Join the chat at https://gitter.im/xianyi/OpenBLAS

Travis CI: Build Status

AppVeyor: Build status

Introduction

OpenBLAS is an optimized BLAS library based on GotoBLAS2 1.13 BSD version.

Please read the documents on OpenBLAS wiki pages http://github.com/xianyi/OpenBLAS/wiki.

Binary Packages

We provide binary packages for the following platform.

  • Windows x86/x86_64

You can download them from file hosting on sourceforge.net.

Installation from Source

Download from project homepage. http://xianyi.github.com/OpenBLAS/

Or, check out codes from git://github.com/xianyi/OpenBLAS.git

Normal compile

  • type "make" to detect the CPU automatically. or
  • type "make TARGET=xxx" to set target CPU, e.g. "make TARGET=NEHALEM". The full target list is in file TargetList.txt.

Cross compile

Please set CC and FC with the cross toolchains. Then, set HOSTCC with your host C compiler. At last, set TARGET explicitly.

Examples:

On X86 box, compile this library for loongson3a CPU.

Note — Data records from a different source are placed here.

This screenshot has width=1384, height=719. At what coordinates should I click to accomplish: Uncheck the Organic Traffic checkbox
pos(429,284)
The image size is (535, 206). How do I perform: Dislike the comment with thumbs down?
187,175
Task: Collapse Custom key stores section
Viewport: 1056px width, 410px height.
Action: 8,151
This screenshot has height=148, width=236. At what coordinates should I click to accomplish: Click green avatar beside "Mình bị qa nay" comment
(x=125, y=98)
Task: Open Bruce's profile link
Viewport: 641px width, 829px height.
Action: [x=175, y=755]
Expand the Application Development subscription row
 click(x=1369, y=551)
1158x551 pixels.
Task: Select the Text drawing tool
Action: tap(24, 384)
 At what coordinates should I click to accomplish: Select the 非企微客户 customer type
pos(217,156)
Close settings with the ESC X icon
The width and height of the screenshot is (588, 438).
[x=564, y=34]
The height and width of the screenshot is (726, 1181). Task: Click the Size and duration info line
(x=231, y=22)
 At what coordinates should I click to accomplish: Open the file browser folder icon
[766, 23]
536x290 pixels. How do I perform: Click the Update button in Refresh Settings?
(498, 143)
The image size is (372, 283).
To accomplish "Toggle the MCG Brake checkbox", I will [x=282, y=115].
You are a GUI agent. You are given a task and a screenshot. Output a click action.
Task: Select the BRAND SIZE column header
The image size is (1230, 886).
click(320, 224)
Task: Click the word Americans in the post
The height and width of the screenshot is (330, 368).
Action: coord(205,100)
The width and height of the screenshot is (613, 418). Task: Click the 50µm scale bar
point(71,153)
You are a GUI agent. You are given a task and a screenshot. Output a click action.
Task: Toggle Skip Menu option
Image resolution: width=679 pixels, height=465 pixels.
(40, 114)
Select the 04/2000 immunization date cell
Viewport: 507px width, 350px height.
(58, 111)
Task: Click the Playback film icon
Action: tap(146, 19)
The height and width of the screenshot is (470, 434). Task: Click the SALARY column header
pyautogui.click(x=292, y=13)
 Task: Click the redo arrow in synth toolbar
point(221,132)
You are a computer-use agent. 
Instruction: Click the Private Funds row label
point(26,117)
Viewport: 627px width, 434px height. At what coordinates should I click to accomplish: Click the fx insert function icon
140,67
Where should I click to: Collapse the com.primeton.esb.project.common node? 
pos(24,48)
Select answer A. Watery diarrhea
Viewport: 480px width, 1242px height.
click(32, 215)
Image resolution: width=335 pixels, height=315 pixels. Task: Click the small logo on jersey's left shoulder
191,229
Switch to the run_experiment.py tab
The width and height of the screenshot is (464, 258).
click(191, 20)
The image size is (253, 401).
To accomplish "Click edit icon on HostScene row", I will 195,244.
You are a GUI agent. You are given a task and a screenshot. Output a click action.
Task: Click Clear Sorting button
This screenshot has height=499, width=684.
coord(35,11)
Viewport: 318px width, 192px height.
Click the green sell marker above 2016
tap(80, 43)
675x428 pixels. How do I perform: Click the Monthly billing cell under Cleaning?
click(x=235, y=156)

make BINARY=64 CC=mips64el-unknown-linux-gnu-gcc FC=mips64el-unknown-linux-gnu-gfortran HOSTCC=gcc TARGET=LOONGSON3A

On X86 box, compile this library for loongson3a CPU with loongcc (based on Open64) compiler.

make CC=loongcc FC=loongf95 HOSTCC=gcc TARGET=LOONGSON3A CROSS=1 CROSS_SUFFIX=mips64el-st-linux-gnu-   NO_LAPACKE=1 NO_SHARED=1 BINARY=32

Debug version

make DEBUG=1

Compile with MASS Support on Power CPU (Optional dependency)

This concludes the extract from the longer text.